[Records shown — start]

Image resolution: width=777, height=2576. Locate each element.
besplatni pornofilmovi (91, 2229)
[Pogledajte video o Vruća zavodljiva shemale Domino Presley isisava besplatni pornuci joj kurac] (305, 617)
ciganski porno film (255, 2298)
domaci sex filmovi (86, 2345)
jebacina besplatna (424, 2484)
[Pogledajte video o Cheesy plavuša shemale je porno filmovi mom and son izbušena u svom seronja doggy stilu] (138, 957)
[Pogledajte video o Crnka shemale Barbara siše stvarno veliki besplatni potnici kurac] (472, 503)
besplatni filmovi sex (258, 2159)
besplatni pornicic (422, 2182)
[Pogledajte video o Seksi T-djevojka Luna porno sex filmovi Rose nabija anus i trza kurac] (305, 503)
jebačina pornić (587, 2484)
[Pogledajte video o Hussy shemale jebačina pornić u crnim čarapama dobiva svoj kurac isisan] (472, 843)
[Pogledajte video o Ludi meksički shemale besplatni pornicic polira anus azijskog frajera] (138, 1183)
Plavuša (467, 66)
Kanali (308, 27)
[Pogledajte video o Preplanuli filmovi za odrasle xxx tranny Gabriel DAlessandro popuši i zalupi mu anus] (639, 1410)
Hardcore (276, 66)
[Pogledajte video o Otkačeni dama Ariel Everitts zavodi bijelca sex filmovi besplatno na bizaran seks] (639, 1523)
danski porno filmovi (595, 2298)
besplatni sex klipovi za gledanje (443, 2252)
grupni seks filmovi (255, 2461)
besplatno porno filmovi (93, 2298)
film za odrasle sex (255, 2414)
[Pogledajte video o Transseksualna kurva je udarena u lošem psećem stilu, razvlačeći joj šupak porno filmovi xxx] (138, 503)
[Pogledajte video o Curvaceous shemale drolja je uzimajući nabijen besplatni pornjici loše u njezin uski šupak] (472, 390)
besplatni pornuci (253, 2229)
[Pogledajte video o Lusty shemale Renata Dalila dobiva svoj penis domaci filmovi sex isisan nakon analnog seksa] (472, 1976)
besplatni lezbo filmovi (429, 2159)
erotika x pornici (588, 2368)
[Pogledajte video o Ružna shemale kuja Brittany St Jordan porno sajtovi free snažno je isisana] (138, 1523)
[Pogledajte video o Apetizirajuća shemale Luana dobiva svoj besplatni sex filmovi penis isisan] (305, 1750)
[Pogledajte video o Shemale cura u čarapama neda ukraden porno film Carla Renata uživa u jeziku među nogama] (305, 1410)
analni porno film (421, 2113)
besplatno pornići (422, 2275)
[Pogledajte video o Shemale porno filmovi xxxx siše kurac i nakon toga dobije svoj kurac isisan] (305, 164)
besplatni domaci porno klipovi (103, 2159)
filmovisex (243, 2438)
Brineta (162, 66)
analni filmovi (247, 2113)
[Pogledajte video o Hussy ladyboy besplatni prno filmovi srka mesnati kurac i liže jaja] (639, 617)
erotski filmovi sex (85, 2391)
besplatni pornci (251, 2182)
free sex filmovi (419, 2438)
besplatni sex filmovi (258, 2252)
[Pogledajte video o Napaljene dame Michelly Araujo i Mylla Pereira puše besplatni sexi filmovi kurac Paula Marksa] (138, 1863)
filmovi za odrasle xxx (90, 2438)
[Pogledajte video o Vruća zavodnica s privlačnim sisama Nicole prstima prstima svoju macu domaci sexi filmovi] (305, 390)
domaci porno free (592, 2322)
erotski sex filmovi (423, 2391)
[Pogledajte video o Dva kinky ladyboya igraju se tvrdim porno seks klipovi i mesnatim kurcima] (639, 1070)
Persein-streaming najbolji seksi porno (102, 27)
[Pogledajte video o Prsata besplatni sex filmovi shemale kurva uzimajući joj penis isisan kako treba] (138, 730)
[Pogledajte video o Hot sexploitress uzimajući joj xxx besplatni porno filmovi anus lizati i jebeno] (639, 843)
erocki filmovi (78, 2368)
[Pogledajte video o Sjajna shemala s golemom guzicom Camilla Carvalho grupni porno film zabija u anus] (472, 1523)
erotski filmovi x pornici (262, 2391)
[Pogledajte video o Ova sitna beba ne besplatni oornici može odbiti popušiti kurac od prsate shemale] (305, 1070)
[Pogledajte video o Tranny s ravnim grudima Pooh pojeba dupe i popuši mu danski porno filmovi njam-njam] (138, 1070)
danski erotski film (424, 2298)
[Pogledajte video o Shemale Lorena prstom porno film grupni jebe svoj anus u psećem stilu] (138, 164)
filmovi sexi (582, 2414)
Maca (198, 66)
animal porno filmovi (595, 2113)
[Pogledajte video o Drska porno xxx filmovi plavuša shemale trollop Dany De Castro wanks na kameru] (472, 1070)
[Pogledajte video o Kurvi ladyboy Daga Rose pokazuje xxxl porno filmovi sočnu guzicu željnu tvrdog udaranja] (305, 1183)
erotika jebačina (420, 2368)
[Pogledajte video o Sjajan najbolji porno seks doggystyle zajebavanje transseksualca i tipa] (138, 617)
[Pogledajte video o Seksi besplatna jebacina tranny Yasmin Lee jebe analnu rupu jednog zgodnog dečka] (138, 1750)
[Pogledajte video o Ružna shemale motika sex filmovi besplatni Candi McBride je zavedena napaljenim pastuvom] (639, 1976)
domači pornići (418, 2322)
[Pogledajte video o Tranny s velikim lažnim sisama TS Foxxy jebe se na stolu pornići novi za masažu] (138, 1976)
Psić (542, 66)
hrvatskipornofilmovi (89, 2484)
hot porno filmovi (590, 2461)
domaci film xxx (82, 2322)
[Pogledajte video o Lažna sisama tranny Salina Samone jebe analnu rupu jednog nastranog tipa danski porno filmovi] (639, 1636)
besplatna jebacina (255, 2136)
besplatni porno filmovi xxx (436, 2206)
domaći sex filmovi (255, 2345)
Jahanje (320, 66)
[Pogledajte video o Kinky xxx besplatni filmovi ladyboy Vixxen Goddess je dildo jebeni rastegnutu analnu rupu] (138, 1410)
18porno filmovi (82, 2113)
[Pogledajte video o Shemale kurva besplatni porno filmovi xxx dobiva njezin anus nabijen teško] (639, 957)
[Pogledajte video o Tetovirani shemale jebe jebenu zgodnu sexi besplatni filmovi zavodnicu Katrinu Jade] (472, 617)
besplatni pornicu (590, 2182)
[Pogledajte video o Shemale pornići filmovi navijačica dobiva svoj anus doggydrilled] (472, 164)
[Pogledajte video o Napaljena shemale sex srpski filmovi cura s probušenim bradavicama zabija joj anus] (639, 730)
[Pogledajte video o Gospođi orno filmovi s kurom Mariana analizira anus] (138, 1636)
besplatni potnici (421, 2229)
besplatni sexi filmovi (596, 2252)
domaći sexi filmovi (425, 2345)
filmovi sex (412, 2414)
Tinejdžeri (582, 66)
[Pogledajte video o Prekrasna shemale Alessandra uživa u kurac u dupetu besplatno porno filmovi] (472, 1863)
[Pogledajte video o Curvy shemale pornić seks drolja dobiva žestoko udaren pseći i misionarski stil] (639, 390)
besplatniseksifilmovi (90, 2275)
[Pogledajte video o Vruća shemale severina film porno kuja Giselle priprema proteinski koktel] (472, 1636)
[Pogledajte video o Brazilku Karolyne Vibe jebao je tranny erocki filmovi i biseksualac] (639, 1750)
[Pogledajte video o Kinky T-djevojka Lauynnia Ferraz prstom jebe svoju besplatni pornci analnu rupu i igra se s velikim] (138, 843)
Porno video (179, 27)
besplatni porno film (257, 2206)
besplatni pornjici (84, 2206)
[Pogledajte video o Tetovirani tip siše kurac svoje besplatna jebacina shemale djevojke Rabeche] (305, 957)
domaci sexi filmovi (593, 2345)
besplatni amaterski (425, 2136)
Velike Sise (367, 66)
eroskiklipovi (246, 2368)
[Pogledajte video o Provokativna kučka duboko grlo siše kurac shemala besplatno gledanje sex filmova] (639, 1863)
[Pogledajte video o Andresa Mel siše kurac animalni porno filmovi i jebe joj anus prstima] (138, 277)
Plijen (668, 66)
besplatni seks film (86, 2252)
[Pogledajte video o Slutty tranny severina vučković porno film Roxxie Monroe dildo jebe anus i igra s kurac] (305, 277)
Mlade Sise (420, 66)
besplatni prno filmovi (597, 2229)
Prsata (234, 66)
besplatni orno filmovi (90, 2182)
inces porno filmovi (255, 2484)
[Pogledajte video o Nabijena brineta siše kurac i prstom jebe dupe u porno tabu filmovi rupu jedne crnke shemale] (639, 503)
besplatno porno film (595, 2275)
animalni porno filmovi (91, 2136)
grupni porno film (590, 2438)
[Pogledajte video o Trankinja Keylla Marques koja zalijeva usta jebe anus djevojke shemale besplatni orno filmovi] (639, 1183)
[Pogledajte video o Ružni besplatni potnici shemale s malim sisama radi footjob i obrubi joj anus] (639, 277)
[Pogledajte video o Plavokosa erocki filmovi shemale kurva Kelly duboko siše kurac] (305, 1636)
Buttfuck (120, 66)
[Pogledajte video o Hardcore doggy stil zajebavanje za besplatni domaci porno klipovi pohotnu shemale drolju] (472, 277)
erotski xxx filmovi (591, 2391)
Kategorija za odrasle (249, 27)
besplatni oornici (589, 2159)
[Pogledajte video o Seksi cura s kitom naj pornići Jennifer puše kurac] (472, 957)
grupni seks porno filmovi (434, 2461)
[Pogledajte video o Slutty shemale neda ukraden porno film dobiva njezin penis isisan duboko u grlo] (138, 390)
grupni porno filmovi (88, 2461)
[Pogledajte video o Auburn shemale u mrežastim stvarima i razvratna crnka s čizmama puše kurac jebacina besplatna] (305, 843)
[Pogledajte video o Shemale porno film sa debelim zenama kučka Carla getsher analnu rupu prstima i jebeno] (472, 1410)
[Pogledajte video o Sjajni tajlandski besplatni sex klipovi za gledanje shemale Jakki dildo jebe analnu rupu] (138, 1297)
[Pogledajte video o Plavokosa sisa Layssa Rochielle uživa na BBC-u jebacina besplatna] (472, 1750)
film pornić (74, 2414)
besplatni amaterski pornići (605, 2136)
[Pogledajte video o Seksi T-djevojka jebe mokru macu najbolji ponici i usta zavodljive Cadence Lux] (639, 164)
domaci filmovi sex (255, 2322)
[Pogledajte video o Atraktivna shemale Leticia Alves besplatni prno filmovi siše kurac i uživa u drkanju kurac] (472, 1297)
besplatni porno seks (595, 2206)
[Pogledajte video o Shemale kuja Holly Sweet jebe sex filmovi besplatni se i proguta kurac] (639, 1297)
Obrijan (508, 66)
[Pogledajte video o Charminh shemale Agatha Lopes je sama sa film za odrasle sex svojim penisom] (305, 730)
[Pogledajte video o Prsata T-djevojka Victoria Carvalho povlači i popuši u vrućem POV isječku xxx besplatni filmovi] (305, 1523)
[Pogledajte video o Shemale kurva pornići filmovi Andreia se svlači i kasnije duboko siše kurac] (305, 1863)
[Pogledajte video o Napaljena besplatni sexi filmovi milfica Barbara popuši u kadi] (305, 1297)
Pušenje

[Records shown — finish]

## Task prompt
Transcribe, exactly and without additions, the lines of the records above, beginning with the line that contains "[Pogledajte video o Preplanuli" and ending with the line that contains "[Pogledajte video o Transseksualna", both included.

## Your response
[Pogledajte video o Preplanuli filmovi za odrasle xxx tranny Gabriel DAlessandro popuši i zalupi mu anus] (639, 1410)
Hardcore (276, 66)
[Pogledajte video o Otkačeni dama Ariel Everitts zavodi bijelca sex filmovi besplatno na bizaran seks] (639, 1523)
danski porno filmovi (595, 2298)
besplatni sex klipovi za gledanje (443, 2252)
grupni seks filmovi (255, 2461)
besplatno porno filmovi (93, 2298)
film za odrasle sex (255, 2414)
[Pogledajte video o Transseksualna kurva je udarena u lošem psećem stilu, razvlačeći joj šupak porno filmovi xxx] (138, 503)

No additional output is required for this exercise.